- Task -
Produce an exact copy of the lines below, starting at the first and ending with the line containing "Task: Remove the 状态 column numbered 1".

Saved data entries:
◇ ◇ ◇ ◇
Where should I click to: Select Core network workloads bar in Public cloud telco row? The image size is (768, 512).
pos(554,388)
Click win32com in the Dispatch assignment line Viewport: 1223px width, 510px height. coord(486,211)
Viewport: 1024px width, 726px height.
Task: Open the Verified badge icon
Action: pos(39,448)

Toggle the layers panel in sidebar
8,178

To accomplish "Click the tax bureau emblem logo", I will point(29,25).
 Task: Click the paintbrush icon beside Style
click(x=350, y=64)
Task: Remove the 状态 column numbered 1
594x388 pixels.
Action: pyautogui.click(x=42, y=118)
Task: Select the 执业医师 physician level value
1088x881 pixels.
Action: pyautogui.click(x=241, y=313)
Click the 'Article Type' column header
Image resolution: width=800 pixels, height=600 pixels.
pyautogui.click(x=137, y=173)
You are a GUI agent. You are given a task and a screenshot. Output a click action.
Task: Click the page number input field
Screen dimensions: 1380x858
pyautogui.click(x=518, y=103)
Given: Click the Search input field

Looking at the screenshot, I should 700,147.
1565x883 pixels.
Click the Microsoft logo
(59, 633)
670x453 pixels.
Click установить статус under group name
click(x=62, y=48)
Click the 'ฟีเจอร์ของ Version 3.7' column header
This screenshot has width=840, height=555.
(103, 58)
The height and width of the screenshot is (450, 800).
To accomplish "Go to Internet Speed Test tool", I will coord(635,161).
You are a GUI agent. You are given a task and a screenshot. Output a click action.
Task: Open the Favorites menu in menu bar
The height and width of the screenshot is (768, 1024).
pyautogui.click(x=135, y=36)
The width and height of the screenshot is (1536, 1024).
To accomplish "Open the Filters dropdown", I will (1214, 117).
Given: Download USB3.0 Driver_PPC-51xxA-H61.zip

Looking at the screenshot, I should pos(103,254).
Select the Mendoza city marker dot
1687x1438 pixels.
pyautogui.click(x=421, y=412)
◇ ◇ ◇ ◇
- Written reply -
Where should I click to: Select Core network workloads bar in Public cloud telco row? The image size is (768, 512).
pos(554,388)
Click win32com in the Dispatch assignment line Viewport: 1223px width, 510px height. coord(486,211)
Viewport: 1024px width, 726px height.
Task: Open the Verified badge icon
Action: pos(39,448)

Toggle the layers panel in sidebar
8,178

To accomplish "Click the tax bureau emblem logo", I will point(29,25).
 Task: Click the paintbrush icon beside Style
click(x=350, y=64)
Task: Remove the 状态 column numbered 1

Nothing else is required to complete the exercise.